▶ Task: All records given below must be printed word for word.

====== Material for this exercise ======

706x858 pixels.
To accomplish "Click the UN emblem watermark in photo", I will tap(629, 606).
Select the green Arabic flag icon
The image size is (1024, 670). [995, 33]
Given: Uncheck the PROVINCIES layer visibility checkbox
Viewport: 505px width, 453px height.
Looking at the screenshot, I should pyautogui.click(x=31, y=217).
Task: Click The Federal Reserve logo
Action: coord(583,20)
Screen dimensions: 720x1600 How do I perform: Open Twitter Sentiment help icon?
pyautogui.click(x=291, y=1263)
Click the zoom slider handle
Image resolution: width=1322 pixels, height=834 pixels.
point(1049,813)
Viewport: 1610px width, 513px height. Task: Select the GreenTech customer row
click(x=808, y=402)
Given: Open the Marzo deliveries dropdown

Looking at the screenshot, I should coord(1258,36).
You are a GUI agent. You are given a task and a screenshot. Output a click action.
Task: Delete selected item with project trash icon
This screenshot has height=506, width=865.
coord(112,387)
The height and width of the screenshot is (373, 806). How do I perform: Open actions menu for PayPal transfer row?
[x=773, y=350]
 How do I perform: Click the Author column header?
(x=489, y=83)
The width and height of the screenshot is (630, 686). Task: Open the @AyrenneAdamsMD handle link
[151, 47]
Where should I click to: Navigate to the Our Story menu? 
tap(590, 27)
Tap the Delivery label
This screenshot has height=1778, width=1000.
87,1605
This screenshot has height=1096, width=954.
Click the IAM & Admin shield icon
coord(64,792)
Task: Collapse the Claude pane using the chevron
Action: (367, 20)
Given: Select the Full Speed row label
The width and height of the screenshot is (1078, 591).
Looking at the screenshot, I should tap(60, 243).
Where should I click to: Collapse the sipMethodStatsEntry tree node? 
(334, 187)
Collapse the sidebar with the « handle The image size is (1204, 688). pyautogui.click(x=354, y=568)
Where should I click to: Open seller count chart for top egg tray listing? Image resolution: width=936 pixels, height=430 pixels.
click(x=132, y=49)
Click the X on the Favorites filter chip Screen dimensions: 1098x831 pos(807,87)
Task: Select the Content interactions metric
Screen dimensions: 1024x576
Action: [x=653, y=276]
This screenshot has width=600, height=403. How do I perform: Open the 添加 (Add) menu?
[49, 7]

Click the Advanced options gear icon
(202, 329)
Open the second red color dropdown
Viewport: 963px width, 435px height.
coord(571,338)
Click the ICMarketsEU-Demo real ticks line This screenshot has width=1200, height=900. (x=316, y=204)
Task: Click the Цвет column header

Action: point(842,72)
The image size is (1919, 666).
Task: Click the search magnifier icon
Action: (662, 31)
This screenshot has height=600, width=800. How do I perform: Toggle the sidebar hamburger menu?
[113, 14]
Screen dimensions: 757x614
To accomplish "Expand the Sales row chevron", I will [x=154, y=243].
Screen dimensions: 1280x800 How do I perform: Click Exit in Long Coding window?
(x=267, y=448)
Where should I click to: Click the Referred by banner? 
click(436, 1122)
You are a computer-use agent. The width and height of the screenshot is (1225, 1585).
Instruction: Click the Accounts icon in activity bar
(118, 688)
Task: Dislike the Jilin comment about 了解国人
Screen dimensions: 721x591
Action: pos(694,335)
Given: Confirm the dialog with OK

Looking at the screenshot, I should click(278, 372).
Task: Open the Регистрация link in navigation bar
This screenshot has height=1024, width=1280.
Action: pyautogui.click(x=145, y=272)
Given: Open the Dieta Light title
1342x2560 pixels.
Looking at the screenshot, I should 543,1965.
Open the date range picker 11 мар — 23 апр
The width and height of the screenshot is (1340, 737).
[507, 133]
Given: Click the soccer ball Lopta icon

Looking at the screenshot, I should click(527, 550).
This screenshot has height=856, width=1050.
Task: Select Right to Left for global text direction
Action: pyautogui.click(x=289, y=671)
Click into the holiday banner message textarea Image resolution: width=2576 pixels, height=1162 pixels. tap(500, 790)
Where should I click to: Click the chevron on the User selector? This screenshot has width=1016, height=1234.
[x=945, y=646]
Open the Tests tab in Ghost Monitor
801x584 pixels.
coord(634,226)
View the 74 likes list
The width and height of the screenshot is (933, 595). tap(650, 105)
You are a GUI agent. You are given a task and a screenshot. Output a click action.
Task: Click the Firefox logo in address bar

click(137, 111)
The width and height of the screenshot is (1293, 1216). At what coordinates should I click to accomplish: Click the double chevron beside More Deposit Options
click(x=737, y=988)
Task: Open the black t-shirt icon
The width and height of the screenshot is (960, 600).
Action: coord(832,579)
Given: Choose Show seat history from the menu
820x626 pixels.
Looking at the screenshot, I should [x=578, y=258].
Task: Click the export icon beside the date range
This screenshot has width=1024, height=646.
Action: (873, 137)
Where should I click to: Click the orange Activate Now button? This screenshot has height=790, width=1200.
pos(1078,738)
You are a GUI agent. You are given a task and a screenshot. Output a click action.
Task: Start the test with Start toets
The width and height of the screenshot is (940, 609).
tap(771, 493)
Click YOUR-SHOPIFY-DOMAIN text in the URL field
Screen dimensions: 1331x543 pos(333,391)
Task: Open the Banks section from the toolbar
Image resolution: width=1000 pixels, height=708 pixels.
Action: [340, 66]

======

▶ Solution:
706x858 pixels.
To accomplish "Click the UN emblem watermark in photo", I will tap(629, 606).
Select the green Arabic flag icon
The image size is (1024, 670). [995, 33]
Given: Uncheck the PROVINCIES layer visibility checkbox
Viewport: 505px width, 453px height.
Looking at the screenshot, I should pyautogui.click(x=31, y=217).
Task: Click The Federal Reserve logo
Action: coord(583,20)
Screen dimensions: 720x1600 How do I perform: Open Twitter Sentiment help icon?
pyautogui.click(x=291, y=1263)
Click the zoom slider handle
Image resolution: width=1322 pixels, height=834 pixels.
point(1049,813)
Viewport: 1610px width, 513px height. Task: Select the GreenTech customer row
click(x=808, y=402)
Given: Open the Marzo deliveries dropdown

Looking at the screenshot, I should coord(1258,36).
You are a GUI agent. You are given a task and a screenshot. Output a click action.
Task: Delete selected item with project trash icon
This screenshot has height=506, width=865.
coord(112,387)
The height and width of the screenshot is (373, 806). How do I perform: Open actions menu for PayPal transfer row?
[x=773, y=350]
 How do I perform: Click the Author column header?
(x=489, y=83)
The width and height of the screenshot is (630, 686). Task: Open the @AyrenneAdamsMD handle link
[151, 47]
Where should I click to: Navigate to the Our Story menu? 
tap(590, 27)
Tap the Delivery label
This screenshot has height=1778, width=1000.
87,1605
This screenshot has height=1096, width=954.
Click the IAM & Admin shield icon
coord(64,792)
Task: Collapse the Claude pane using the chevron
Action: (367, 20)
Given: Select the Full Speed row label
The width and height of the screenshot is (1078, 591).
Looking at the screenshot, I should tap(60, 243).
Where should I click to: Collapse the sipMethodStatsEntry tree node? 
(334, 187)
Collapse the sidebar with the « handle The image size is (1204, 688). pyautogui.click(x=354, y=568)
Where should I click to: Open seller count chart for top egg tray listing? Image resolution: width=936 pixels, height=430 pixels.
click(x=132, y=49)
Click the X on the Favorites filter chip Screen dimensions: 1098x831 pos(807,87)
Task: Select the Content interactions metric
Screen dimensions: 1024x576
Action: [x=653, y=276]
This screenshot has width=600, height=403. How do I perform: Open the 添加 (Add) menu?
[49, 7]

Click the Advanced options gear icon
(202, 329)
Open the second red color dropdown
Viewport: 963px width, 435px height.
coord(571,338)
Click the ICMarketsEU-Demo real ticks line This screenshot has width=1200, height=900. (x=316, y=204)
Task: Click the Цвет column header

Action: point(842,72)
The image size is (1919, 666).
Task: Click the search magnifier icon
Action: (662, 31)
This screenshot has height=600, width=800. How do I perform: Toggle the sidebar hamburger menu?
[113, 14]
Screen dimensions: 757x614
To accomplish "Expand the Sales row chevron", I will [x=154, y=243].
Screen dimensions: 1280x800 How do I perform: Click Exit in Long Coding window?
(x=267, y=448)
Where should I click to: Click the Referred by banner? 
click(436, 1122)
You are a computer-use agent. The width and height of the screenshot is (1225, 1585).
Instruction: Click the Accounts icon in activity bar
(118, 688)
Task: Dislike the Jilin comment about 了解国人
Screen dimensions: 721x591
Action: pos(694,335)
Given: Confirm the dialog with OK

Looking at the screenshot, I should click(278, 372).
Task: Open the Регистрация link in navigation bar
This screenshot has height=1024, width=1280.
Action: pyautogui.click(x=145, y=272)
Given: Open the Dieta Light title
1342x2560 pixels.
Looking at the screenshot, I should 543,1965.
Open the date range picker 11 мар — 23 апр
The width and height of the screenshot is (1340, 737).
[507, 133]
Given: Click the soccer ball Lopta icon

Looking at the screenshot, I should click(527, 550).
This screenshot has height=856, width=1050.
Task: Select Right to Left for global text direction
Action: pyautogui.click(x=289, y=671)
Click into the holiday banner message textarea Image resolution: width=2576 pixels, height=1162 pixels. tap(500, 790)
Where should I click to: Click the chevron on the User selector? This screenshot has width=1016, height=1234.
[x=945, y=646]
Open the Tests tab in Ghost Monitor
801x584 pixels.
coord(634,226)
View the 74 likes list
The width and height of the screenshot is (933, 595). tap(650, 105)
You are a GUI agent. You are given a task and a screenshot. Output a click action.
Task: Click the Firefox logo in address bar

click(137, 111)
The width and height of the screenshot is (1293, 1216). At what coordinates should I click to accomplish: Click the double chevron beside More Deposit Options
click(x=737, y=988)
Task: Open the black t-shirt icon
The width and height of the screenshot is (960, 600).
Action: coord(832,579)
Given: Choose Show seat history from the menu
820x626 pixels.
Looking at the screenshot, I should [x=578, y=258].
Task: Click the export icon beside the date range
This screenshot has width=1024, height=646.
Action: (873, 137)
Where should I click to: Click the orange Activate Now button? This screenshot has height=790, width=1200.
pos(1078,738)
You are a GUI agent. You are given a task and a screenshot. Output a click action.
Task: Start the test with Start toets
The width and height of the screenshot is (940, 609).
tap(771, 493)
Click YOUR-SHOPIFY-DOMAIN text in the URL field
Screen dimensions: 1331x543 pos(333,391)
Task: Open the Banks section from the toolbar
Image resolution: width=1000 pixels, height=708 pixels.
Action: [340, 66]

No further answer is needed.